PROVIDED TEXT:
Re: [PATCH v4 4/6] rev-list: handle missing tree objects properly

2018-08-14 Thread Jonathan Tan
> > So we don't want to die in list-objects.c. If we
> > fail to fetch, then we will die on line 213 in rev-list.c.
> 
> Why don't we want to die in list-objects.c? When --missing=error is
> passed, fetch_if_missing retains its default value of 1, so
> parse_tree_gently() will attempt to fetch it - and if it fails, I think
> it's appropriate to die in list-objects.c (and this should be the
> current behavior). On other values, e.g. --missing=allow-any, there is
> no autofetch (since fetch_if_missing is 0), so it is correct not to die
> in list-objects.c.

After some in-office discussion, I should have checked line 213 in
builtin/rev-list.c more thorougly. Indeed it is OK not to die in
list-objects.c here, since builtin/rev-list.c already knows how to
handle missing objects in the --missing=error circumstance.


Re: [PATCH v4 4/6] rev-list: handle missing tree objects properly

2018-08-14 Thread Jonathan Tan
> > > @@ -373,6 +375,7 @@ int cmd_rev_list(int argc, const char **argv, const 
> > > char *prefix)

WRITTEN PROBLEM: In the patch discussion above, what value does fetch_if_missing keep when --missing=error is passed?

RAW DATA:
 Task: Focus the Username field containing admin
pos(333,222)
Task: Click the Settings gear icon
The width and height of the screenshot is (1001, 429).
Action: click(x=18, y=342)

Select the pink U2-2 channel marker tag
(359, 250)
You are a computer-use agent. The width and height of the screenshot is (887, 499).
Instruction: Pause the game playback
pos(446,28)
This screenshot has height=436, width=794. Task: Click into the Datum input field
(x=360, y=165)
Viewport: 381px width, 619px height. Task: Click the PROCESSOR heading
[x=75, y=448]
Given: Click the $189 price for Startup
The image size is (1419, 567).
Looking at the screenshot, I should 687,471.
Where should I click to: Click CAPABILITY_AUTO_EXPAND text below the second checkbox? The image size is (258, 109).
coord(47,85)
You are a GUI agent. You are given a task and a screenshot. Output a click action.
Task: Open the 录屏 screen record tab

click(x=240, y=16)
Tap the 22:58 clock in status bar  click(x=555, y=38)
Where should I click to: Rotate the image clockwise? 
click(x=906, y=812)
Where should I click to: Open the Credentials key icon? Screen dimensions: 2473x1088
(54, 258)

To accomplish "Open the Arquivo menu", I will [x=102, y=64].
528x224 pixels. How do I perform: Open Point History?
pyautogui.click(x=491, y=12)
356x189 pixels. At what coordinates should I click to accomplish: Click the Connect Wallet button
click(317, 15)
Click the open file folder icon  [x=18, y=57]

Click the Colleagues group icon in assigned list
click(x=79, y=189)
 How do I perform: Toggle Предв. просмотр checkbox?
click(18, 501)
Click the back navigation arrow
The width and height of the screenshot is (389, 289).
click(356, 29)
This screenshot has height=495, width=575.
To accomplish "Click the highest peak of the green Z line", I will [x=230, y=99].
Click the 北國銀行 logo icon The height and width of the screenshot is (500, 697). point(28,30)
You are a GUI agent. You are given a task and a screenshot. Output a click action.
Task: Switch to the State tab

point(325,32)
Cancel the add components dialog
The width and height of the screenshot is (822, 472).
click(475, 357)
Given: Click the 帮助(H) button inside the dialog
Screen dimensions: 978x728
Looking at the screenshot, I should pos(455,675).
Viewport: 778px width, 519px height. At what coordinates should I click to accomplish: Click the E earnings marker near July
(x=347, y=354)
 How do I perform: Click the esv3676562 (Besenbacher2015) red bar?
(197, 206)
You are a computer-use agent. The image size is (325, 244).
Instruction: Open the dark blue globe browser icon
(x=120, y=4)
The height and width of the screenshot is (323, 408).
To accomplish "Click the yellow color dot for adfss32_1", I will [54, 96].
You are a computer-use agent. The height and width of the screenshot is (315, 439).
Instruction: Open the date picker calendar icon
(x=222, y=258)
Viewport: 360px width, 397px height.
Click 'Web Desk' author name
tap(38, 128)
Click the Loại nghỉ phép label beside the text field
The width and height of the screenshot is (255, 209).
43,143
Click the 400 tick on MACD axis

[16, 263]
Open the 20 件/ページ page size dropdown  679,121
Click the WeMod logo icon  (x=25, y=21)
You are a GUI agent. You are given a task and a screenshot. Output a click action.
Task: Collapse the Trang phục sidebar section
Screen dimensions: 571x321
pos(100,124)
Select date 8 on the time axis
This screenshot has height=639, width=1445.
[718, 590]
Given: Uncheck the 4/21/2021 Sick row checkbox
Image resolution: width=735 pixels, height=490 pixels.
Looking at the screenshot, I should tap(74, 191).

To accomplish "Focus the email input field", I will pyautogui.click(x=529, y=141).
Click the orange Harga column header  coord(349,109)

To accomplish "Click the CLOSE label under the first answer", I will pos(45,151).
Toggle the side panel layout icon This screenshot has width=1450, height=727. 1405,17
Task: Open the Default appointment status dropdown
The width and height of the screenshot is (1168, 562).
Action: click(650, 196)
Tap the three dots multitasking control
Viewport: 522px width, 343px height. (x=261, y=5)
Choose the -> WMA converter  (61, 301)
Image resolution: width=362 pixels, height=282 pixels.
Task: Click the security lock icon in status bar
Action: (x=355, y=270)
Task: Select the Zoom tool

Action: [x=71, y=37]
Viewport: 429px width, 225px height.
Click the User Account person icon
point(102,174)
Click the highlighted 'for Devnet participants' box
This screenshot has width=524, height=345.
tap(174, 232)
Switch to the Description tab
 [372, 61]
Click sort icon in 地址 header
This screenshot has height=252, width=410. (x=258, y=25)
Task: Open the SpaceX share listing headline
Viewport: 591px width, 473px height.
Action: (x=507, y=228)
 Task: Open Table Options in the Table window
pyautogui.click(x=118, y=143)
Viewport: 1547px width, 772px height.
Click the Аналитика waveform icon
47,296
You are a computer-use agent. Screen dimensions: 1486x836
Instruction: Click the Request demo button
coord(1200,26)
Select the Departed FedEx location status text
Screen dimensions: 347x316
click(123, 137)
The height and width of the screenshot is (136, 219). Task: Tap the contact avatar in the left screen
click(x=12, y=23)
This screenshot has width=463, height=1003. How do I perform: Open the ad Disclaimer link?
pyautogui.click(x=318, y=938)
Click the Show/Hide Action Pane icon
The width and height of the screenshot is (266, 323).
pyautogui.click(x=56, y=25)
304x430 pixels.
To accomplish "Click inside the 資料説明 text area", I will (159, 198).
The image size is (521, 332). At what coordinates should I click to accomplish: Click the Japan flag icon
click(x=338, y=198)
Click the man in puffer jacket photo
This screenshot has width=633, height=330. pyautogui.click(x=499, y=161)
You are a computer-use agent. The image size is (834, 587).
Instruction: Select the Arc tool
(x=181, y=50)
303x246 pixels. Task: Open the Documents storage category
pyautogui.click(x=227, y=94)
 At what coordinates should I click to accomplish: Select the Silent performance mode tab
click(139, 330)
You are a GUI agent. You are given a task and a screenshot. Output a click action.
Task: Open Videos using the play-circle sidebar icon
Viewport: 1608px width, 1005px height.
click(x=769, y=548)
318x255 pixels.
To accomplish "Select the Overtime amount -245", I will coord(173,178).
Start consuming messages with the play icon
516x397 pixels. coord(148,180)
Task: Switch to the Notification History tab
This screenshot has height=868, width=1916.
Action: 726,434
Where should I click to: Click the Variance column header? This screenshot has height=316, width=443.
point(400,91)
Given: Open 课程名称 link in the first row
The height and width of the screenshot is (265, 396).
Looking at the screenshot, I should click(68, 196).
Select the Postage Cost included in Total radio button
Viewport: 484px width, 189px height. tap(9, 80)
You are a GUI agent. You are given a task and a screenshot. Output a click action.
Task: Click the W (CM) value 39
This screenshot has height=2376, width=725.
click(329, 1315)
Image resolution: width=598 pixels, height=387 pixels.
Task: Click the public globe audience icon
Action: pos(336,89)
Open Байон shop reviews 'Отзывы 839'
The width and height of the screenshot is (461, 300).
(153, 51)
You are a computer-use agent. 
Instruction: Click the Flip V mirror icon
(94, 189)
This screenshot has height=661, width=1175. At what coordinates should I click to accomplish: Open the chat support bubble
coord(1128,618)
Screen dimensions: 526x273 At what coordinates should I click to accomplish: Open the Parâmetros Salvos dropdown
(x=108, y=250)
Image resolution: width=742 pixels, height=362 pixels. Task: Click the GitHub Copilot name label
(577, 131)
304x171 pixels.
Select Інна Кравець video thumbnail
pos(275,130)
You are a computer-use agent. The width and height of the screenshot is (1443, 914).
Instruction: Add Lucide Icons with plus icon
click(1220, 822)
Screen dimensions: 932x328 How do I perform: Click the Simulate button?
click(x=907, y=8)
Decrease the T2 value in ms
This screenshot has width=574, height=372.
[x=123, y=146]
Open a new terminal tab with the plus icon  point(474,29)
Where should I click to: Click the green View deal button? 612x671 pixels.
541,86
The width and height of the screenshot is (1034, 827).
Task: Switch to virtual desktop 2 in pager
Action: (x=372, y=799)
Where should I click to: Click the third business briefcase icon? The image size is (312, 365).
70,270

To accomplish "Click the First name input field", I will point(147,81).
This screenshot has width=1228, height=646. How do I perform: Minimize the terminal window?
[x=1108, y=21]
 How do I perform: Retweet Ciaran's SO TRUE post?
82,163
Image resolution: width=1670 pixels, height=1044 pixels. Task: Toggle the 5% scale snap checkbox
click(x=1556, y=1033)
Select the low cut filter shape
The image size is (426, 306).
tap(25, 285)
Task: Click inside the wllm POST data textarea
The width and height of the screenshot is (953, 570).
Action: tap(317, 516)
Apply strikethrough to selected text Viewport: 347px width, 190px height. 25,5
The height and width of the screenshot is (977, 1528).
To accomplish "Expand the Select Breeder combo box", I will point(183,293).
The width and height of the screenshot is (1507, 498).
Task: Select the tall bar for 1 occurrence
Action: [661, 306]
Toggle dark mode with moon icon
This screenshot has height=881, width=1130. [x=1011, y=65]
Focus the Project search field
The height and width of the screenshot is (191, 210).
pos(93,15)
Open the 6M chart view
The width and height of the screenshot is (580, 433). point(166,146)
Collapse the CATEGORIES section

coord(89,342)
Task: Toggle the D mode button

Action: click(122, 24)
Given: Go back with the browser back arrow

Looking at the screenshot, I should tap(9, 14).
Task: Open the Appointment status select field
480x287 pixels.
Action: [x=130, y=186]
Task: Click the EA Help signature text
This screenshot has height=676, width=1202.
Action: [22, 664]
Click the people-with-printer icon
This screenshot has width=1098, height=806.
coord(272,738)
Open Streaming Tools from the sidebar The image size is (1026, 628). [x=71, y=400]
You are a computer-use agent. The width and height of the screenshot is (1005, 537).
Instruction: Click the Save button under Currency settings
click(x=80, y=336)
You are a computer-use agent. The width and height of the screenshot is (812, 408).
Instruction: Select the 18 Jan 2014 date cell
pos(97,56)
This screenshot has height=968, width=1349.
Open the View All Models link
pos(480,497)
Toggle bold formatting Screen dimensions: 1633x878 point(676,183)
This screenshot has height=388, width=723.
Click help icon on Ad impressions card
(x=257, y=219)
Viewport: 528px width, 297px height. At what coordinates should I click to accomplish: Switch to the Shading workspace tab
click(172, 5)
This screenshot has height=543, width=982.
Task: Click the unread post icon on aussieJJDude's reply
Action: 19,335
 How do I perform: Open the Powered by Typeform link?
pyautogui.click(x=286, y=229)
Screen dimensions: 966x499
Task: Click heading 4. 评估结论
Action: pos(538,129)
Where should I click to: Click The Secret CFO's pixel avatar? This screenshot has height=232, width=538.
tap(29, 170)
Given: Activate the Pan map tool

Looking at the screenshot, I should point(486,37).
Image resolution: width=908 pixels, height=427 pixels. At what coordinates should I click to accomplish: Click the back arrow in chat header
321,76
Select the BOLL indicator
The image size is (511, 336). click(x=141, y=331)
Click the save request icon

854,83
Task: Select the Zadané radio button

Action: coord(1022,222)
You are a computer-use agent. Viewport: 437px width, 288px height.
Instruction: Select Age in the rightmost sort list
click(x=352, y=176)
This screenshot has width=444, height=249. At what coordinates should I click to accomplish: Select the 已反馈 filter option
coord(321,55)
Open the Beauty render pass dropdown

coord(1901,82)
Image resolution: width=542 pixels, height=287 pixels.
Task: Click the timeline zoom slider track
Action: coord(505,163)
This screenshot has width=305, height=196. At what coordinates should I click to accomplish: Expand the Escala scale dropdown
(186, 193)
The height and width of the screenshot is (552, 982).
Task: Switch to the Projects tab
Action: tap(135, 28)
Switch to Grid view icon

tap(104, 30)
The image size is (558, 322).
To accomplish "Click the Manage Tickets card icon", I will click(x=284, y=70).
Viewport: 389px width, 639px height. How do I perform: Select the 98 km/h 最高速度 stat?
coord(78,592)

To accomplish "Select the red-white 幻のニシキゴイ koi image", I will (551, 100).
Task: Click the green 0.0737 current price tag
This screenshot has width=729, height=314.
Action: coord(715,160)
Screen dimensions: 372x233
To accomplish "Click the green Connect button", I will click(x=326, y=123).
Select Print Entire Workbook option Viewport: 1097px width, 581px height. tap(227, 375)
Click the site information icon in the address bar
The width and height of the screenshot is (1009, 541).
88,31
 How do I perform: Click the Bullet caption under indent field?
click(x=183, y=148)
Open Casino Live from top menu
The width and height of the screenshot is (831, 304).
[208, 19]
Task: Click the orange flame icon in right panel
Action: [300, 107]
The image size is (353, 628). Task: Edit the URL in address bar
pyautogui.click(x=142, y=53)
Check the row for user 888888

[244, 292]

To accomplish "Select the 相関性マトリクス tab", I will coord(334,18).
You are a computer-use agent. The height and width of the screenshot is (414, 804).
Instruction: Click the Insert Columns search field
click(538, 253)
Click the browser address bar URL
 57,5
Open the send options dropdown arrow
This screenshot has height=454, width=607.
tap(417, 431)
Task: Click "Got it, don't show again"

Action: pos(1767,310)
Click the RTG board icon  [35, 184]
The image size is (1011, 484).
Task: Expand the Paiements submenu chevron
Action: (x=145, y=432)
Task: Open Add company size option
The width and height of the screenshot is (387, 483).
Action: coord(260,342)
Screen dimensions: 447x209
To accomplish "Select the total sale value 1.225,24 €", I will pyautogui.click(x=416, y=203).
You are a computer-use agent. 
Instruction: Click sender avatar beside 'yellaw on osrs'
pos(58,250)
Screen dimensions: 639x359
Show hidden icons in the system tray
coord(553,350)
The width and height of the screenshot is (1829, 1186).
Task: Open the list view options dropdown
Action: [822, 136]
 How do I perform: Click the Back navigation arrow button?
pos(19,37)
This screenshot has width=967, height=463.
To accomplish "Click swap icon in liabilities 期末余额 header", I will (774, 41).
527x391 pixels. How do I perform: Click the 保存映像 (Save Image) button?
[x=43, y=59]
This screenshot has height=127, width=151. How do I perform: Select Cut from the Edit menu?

WRITTEN SOLUTION: It keeps its default value of 1.